Contro i campioni uscenti, in testa alla classifica, feriti da due sconfitte consecutive, l’Olimpia avrebbe avuto bisogno di una prestazione ai limiti della perfezione. Ci è riuscita per 17 minuti, i primi, ma a Istanbul non bastano: alla fine è 79-75. Avanti di 8 punti a metà gara, ha ceduto nella ripresa per quanto senza arrendersi e costringendo il Fenerbahce a giocare fino alla fine, nonostante la ripresa magistrale del trio Horton-Tucker, De Colo e Baldwin. Costruiti 15 punti di vantaggio massimo, ha subìto la forza fisica del Fenerbahce nel terzo quarto, ha provato prima a resistere e poi a rimontare con Brooks e Guduric anche Ellis, ma non è riuscita a completare l’opera. Non ha avuto abbastanza da abbastanza giocatori e contro una squadra come la capolista in queste circostanze non si va oltre una bella, ma infruttuosa prestazione.
IL PRIMO TEMPO – L’Olimpia attacca la partita con una tripla di Shields e tre tiri liberi di Guduric. Dopo il 6-0 iniziale la gara si stabilizza sui binari dell’equilibrio con Brandon Boston che appare il più intraprendente ed efficace nel Fenerbahce. Milano regge l’urto, forza 5 palle perse avversarie e dopo essere finita sotto di un punto su un gioco da tre punti completato da Chris Silva, replica con due liberi di LeDay, un canestro ravvicinato di Booker e un missile di Brooks. La seconda tripla di Brooks scava 8 punti di vantaggio prima del 23-17 del primo quarto. Il Fenerbahce rientra a -4 usando Bonzi Colson da 4 nominale. Ma la replica dell’Olimpia è solida sui due lati del campo, mentre Brooks attacca il ferro per segnare due volte contro la difesa schierata e una volta in solitudine dopo avere rubato palla per il 30-19 improvviso con time-out di coach Jasikevicius. Poco dopo arriva anche il secondo time-out dopo due canestri di rapina di Brooks e Ricci per il +15. Il Fenerbahce ritrova ritmo in attacco con 5 punti consecutivi di Horton-Tucker poi il secondo canestro e fallo di Silva a rimbalzo lo riporta a -10 e poi -8 all’intervallo dopo qualche possesso meno lucido dell’Olimpia: 37-29.

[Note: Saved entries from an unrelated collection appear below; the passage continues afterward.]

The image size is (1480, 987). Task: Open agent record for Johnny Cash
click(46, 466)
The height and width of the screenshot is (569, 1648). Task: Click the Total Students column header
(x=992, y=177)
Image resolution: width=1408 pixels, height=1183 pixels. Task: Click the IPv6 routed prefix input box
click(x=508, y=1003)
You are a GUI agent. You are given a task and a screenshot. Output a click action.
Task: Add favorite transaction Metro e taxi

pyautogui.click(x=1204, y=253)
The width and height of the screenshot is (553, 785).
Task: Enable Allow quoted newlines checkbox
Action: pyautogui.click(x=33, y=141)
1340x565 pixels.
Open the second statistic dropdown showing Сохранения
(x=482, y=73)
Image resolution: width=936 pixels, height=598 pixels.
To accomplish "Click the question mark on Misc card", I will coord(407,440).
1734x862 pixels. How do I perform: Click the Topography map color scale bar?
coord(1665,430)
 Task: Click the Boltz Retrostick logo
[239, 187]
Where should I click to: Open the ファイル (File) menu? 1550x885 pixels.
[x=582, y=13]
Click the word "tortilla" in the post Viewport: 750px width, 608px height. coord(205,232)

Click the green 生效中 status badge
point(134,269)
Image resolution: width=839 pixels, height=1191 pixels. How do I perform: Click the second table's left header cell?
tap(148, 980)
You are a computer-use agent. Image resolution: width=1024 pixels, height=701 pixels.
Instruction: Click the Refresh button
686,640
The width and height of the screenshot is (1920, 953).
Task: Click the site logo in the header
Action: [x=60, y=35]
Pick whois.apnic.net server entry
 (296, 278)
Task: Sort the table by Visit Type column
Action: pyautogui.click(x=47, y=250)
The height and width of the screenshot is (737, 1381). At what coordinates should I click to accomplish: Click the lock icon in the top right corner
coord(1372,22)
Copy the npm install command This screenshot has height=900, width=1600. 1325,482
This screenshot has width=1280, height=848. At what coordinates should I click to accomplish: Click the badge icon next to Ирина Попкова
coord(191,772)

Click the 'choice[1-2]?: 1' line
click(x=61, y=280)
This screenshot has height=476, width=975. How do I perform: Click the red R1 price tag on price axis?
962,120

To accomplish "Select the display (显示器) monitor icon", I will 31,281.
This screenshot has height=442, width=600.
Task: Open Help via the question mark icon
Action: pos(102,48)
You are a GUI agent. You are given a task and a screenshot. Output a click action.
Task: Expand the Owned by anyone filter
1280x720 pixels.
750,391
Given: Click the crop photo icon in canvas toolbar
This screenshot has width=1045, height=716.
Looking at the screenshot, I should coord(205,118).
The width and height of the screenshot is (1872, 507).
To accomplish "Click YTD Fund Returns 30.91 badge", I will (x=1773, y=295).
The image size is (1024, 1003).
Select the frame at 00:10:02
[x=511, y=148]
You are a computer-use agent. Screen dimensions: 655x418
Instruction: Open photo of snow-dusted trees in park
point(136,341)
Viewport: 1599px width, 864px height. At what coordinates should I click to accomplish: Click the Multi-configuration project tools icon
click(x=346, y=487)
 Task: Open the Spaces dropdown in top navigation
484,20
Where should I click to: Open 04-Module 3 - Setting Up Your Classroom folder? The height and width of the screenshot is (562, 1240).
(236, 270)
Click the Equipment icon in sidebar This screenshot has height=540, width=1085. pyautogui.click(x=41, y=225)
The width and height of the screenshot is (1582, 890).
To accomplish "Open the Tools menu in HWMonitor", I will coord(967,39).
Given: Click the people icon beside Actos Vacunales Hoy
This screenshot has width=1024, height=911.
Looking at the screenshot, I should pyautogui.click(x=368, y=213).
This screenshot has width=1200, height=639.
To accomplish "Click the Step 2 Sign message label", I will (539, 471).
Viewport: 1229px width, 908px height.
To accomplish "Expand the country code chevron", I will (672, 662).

IL SECONDO TEMPO – Milano ricostruisce due volte dieci punti di vantaggio con un jumper di Guduric e i tiri liberi di Nebo. Poi il Fenerbahce estremizza la propria fisicità difensiva: in una sequenza di 4 possessi ruba palla 3 volte e la quarta forza un tiro allo scadere. Improvvisamente mette la testa avanti, guidata da Horton-Tucker. LeDay impatta due volte segnando 5 punti consecutivi, mentre De Colo si prende sulle spalle l’attacco del Fenerbahce. Per qualche minuto l’Olimpia tiene, ma l’inerzia della partita è cambiata. Dopo tre quarti con il canestro allo scadere di Baldwin è 57-52. Nel quarto periodo, l’Olimpia prova a rimanere agganciata, ma fatica a contenere l’uno contro uno avversario senza esporsi a rimbalzo o sul perimetro. Il Fenerbahce scappa a +9. Milano torna ad avere un po’ di fluidità con due liberi di Guduric e una pala rubata da Ellis. Rientra a -5, ma non riesce ad avvicinarsi contro un Baldwin trasformato rispetto al primo tempo. Un missile di Guduric riavvicina Milano a -4, poi fa lo stesso Ellis correggendo un tiro di Nebo. Sul -4 Horton-Tucker dimostra perché nessuno è più in forma di lui in questo momento con una tripla che ricaccia indietro l’Olimpia. Sono lui e Baldwin a spegnere le ultime velleità dell’Olimpia sul campo della capolista. Alla fine, all’assalto, l’Olimpia ritorna ancora a -4, ma finisce così 79-75.